Two officials with the NRDC, David Doniger, director of the Clean Air and Climate Program and Derek Murrow, senior director of Climate & Clean Energy Program, surmised that even with the troubling provision that cuts some EPA power plant regulatory authority, the bill “reflects a serious effort to respond to the gravity of the climate disruption we are already experiencing and that will only worsen if we fail to act. Most importantly, it is supported by both Republicans and Democrats.”
Susan Glickman, Florida director of the Southern Alliance for Clean Energy, has evaluated the bill.
“What’s fundamental to reducing dangerous carbon pollution is for it to have a value, so that’s the piece that’s been missing” in other efforts, she says.
The most critical reaction to the measure comes from the group Food and Water Watch, which labeled the proposal “stale” and “a dangerous distraction” from more serious measures to reduce carbon emissions.
“This carbon tax bill amounts to climate denial, not climate action,” said Wenonah Hauter, executive director of the environmental group, Food and Water Watch. “Emissions pricing schemes like this one are actually supported by the world’s largest oil and gas corporations because they do nothing more than entrench the status quo – an economy dependent on polluting fossil fuel.”
Some conservative groups are also trashing the bill, calling it a tax on your electricity bill.
“The tax will be hidden in the price of all goods and services,” complained Grover Norquist, president of Americans for Tax Reform.
Various versions of a carbon tax have been tried. According to the World Bank, some 40 countries and more than 20 cities, states and provinces are using some carbon pricing mechanism, either by taxing carbon or enacting a cap-and-trade system – where companies trade “pollution credits.”
Sweden imposed the first carbon tax in 1991, but analysts say that it was the introduction of a 2008 carbon tax in British Columbia, Canada’s third largest province, that has been the “most significant in the Western Hemisphere.
Results are mixed on how successful it’s been.
study conducted by the Duke University Energy Initiative in 2015 showed that emissions had dropped between five and 15 percent since British Columbia’s tax went into effect. The study also noted that public opinion has shifted – a majority of people opposed the tax when it was first proposed, but three years later, a majority supported the tax.
However, a 2016 report from Food & Water Watch labeled the tax a “failed experiment” and argued that its proponents have “significantly overstated the purported beneficial effects.”

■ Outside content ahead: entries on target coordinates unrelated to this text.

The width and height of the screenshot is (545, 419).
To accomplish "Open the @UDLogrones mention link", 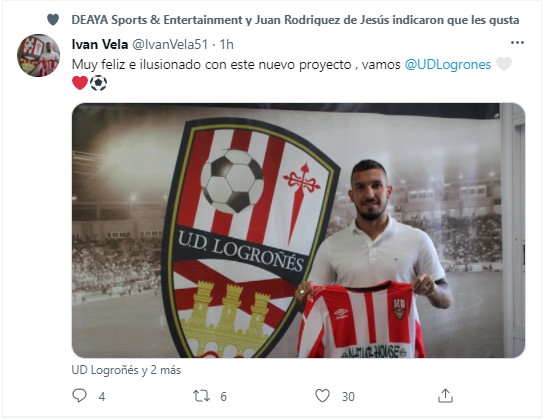I will (x=448, y=65).
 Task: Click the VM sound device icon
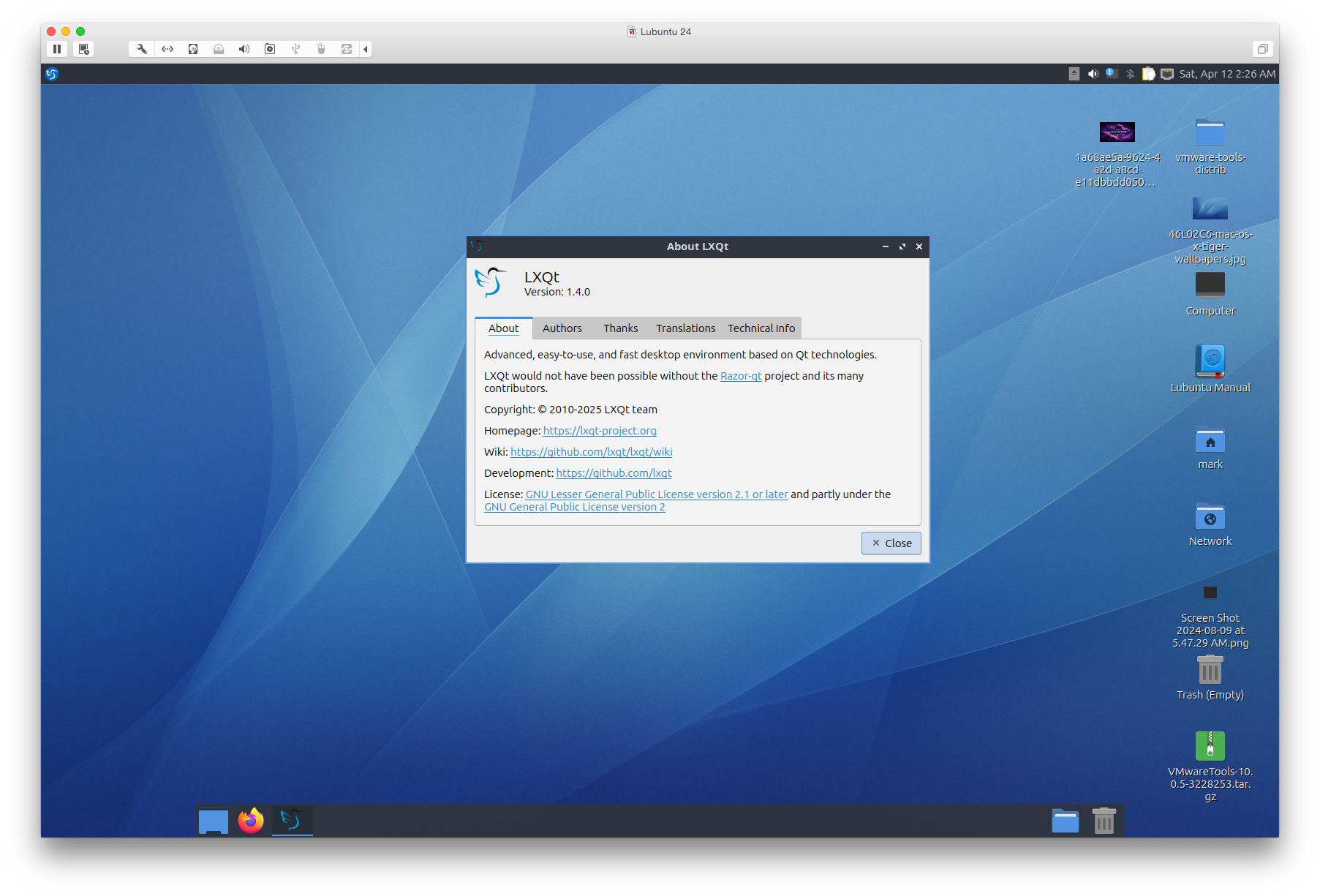[x=244, y=49]
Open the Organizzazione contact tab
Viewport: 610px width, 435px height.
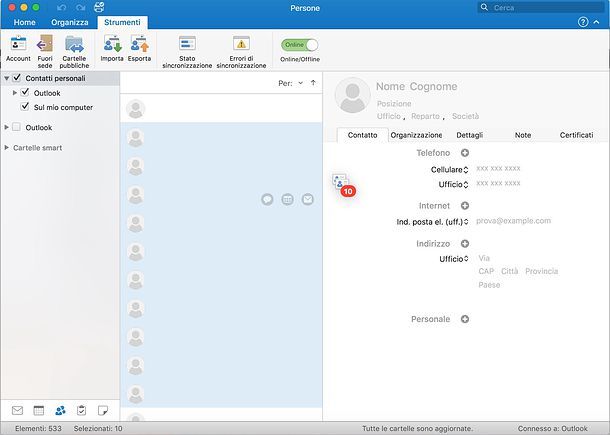416,134
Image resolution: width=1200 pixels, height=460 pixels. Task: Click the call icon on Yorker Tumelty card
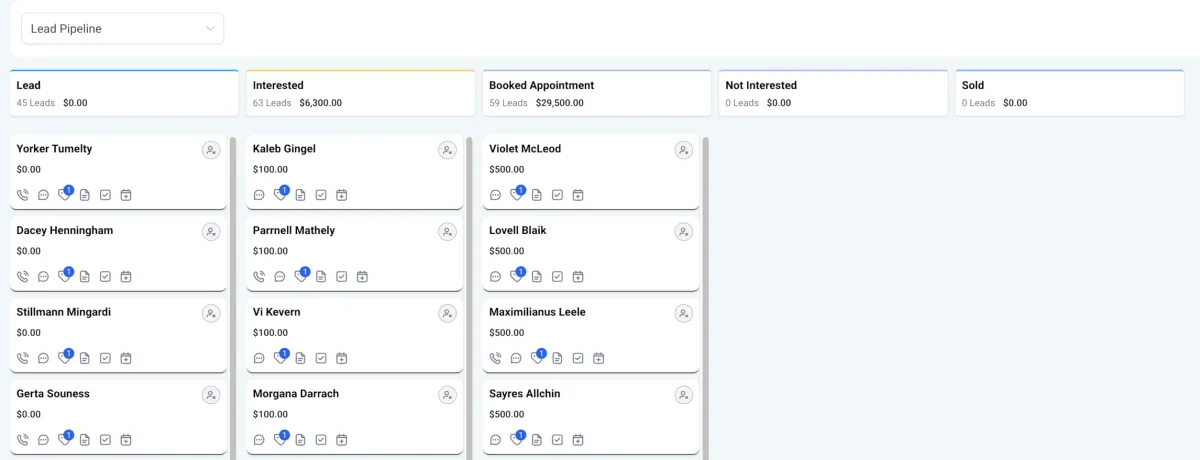23,195
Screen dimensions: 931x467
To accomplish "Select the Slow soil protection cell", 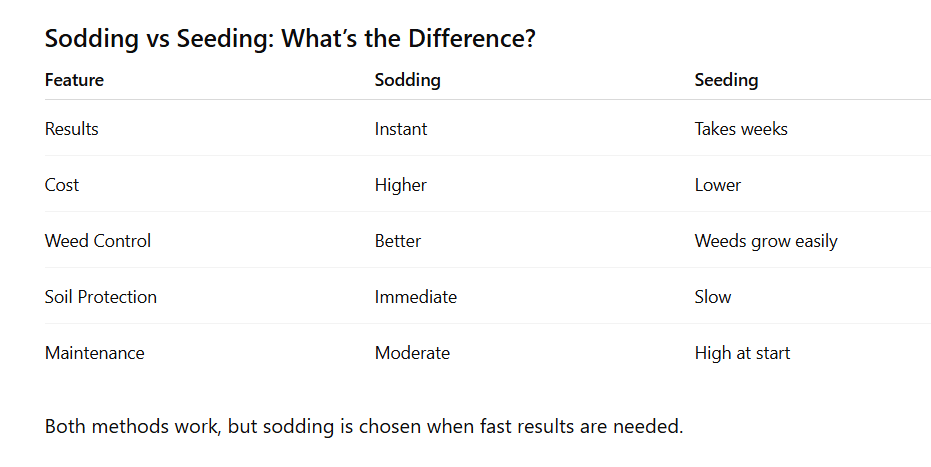I will pyautogui.click(x=713, y=297).
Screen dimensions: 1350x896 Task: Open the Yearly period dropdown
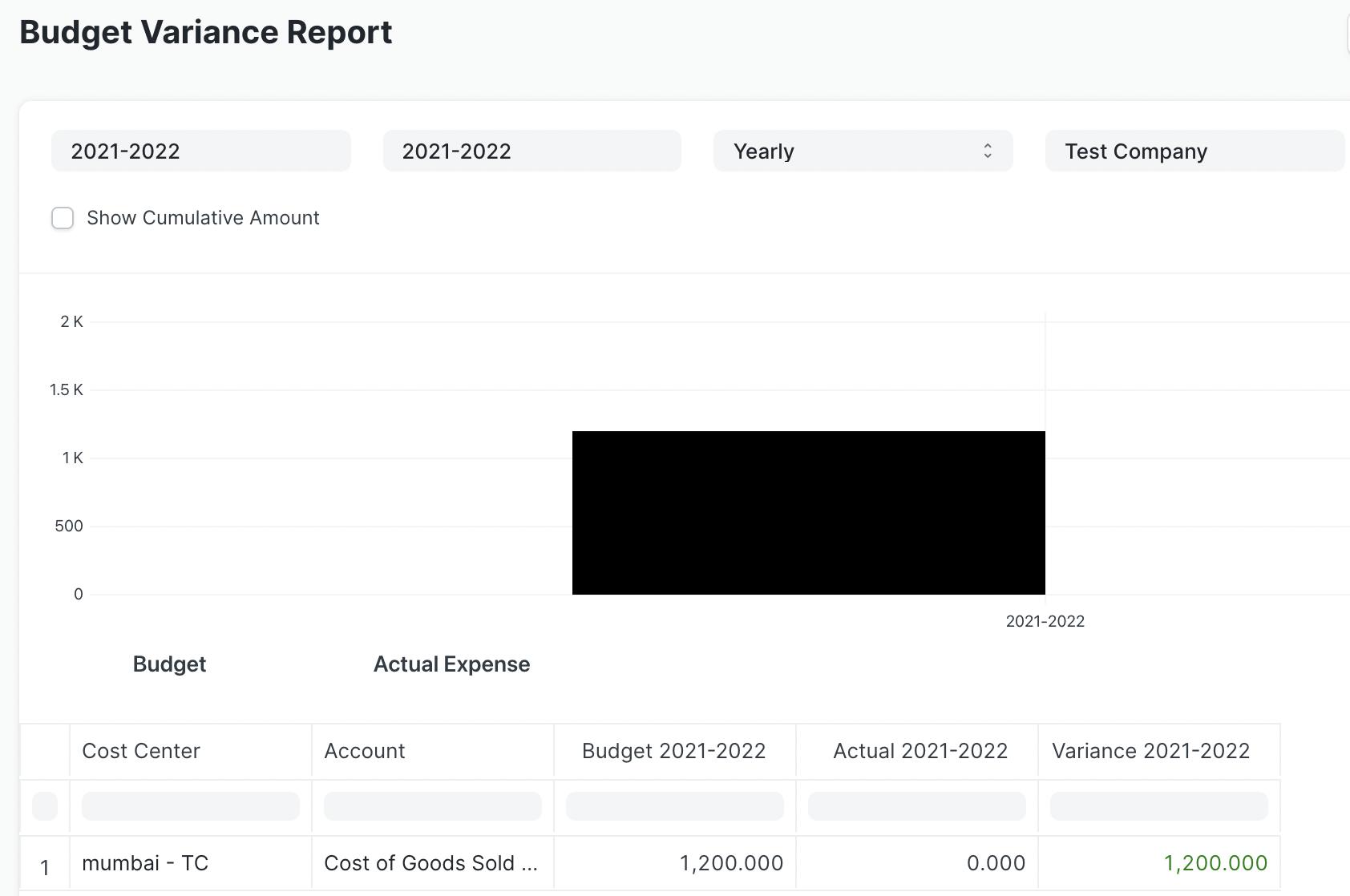862,151
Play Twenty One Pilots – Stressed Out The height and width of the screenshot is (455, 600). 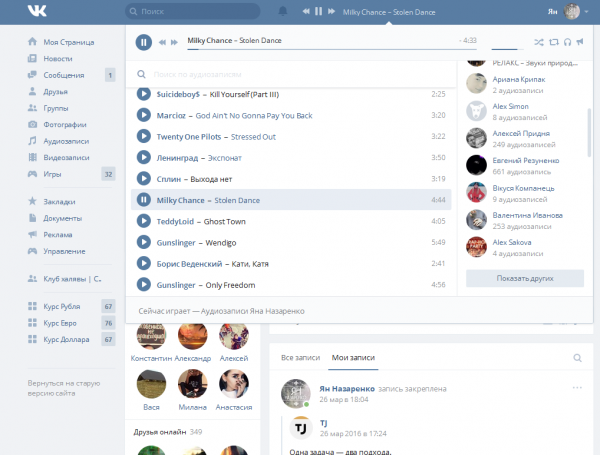(143, 136)
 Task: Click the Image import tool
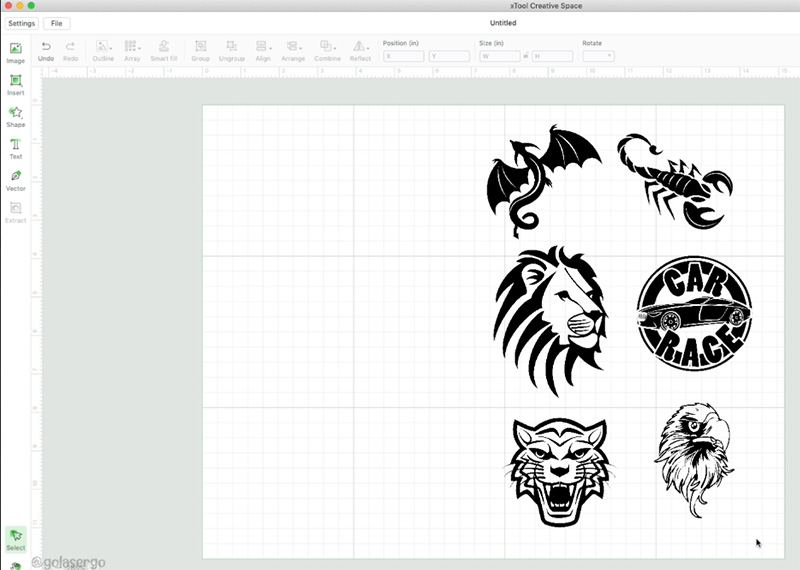click(x=16, y=49)
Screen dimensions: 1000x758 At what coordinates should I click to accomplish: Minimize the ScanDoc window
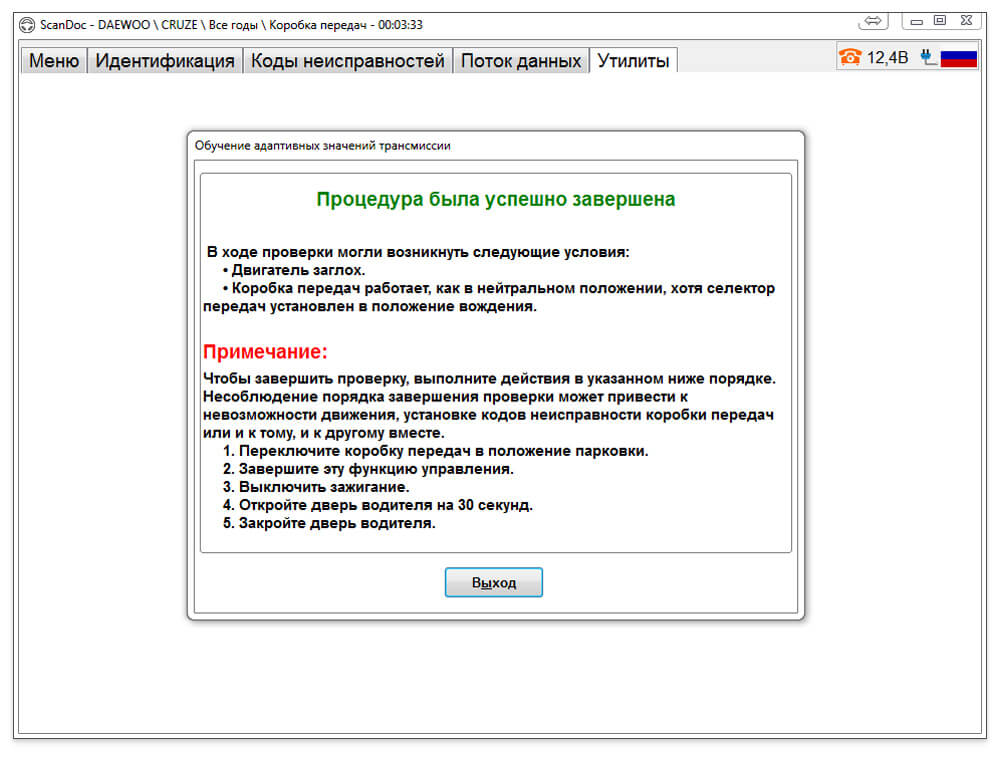916,22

In the U.S., Washington state could have been the first to enact a tax on carbon emissions, but voters rejected it last fall for the second time in three years. Unlike the proposed federal bill, the Washington state legislation was not “revenue-neutral,” meaning instead of the revenue charged to the energy companies going back to taxpayers, the funds generated would have been used to fund conservation projects, renewable-energy farms and struggling communities throughout the state.
Energy analyst Susan Glickman says the bipartisan support for Energy Innovation and Carbon Dividend Act is “fundamental” to the recognition that climate change is a serious problem that the country needs to deal with, while acknowledging that the bill will likely “evolve” and take a different shape when it’s ultimately re-introduced in 2019.